U.S. housing prices will continue to fall well into next year, continuing to put pressure on an American economy that is struggling to sustain its recovery.

That is the view from Paul Dales, senior U.S. economist with Capital Economics.

“Most analysts expect prices to stop falling by the second half of this year — we believe they’re wrong,” Mr. Dales said Monday at the Capital Economic’s annual conference in Toronto.

Mr. Dales said that the excess of foreclosed homes set to be sold this year and next will likely push down prices by 5% by the end of 2011.

“If we are wrong, it is because we’re being too optimistic rather than pessimistic.”

Mr. Dales said further downside could stem from a vicious circle that has the potential to develop in the U.S. housing market this year. Such a scenario would involve falling prices coinciding with rising defaults, ongoing foreclosed sales and subsequently, even further price drops.

If that happens, said Mr. Dales, housing prices could fall by up to 20% from current levels.

But it is not all doom and gloom for U.S. housing. Mr. Dales points out that housing prices are currently as undervalued as they were overvalued during their peak several years ago.

“Against incomes, at no point in the last 35 years has housing looked so undervalued,” he said.

On top of that, U.S. housing has become incredibly affordable. Interest on principal mortgage payments on a median priced home purchased with a 20% down payment was US$670 a month, or just 13% of the median annual income last year. That is nearly half of the US$1200, or 25% of household income, seen at the peak.

But even given the low value and affordability of U.S. homes, Mr. Dales said four obstacles still prevent prices from increasing in the short-term. Those include high unemployment, low credit scores and tighter credit conditions, widespread negative equity and a diminishing desire to own homes in wake of the housing collapse.
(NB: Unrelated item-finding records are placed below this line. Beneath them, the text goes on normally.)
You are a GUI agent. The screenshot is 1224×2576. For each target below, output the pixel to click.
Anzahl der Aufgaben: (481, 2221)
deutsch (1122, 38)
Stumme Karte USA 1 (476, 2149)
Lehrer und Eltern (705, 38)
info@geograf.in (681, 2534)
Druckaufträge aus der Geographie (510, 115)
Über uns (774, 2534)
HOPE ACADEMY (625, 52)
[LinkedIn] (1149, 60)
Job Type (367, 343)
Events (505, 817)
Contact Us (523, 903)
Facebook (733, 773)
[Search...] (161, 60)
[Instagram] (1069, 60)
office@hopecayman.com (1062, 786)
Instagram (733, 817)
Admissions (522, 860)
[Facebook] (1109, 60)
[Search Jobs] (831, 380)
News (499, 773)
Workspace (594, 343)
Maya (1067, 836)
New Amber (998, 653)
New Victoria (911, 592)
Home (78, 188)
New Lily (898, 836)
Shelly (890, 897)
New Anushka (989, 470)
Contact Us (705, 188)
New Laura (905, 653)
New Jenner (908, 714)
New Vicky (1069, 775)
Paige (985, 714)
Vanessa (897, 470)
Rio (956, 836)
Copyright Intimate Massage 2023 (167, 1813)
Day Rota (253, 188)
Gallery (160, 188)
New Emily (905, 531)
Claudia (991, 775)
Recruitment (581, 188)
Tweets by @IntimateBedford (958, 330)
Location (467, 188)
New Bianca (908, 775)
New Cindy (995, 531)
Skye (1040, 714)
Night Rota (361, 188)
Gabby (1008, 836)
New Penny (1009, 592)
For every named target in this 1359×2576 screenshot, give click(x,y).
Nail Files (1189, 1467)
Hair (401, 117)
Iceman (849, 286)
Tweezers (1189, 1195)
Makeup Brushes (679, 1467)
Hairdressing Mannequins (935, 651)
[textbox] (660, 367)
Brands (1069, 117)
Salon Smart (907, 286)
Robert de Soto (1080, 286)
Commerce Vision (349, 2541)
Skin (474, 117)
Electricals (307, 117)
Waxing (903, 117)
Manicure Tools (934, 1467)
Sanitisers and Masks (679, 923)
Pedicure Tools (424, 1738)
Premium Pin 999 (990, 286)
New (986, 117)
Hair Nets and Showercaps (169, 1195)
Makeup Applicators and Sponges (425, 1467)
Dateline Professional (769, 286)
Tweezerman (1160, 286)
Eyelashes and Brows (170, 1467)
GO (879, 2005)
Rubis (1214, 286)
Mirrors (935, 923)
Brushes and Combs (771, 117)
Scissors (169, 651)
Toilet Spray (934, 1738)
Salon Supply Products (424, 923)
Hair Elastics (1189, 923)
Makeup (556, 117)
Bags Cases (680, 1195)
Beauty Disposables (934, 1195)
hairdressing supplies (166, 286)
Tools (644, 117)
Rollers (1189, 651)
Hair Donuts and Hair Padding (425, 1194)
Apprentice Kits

Negative equity in particular was a concern, given that about a quarter of all U.S. homeowners had mortgages that were worth more than their homes — leaving 11 million households in the U.S. underwater.

That leaves a large pool of potential foreclosed homes hanging over the market, something Mr. Dales points out could continue to add fuel to distressed home sales, which are keeping prices depressed.

“Forty per cent of all existing sales were distressed sales [last year], and this is particularly devastating for prices, as the bank is willing to offload the properties at any cost,” he said.

As for when there might be a light at the end of the tunnel, Mr. Dales looks to a 5-10 year time frame to when U.S. home prices could move back toward fair value.

“In answer to my original question, whether there is any light at the end of the U.S. housing market — there is, but unfortunately the moment, it still looks rather dim.”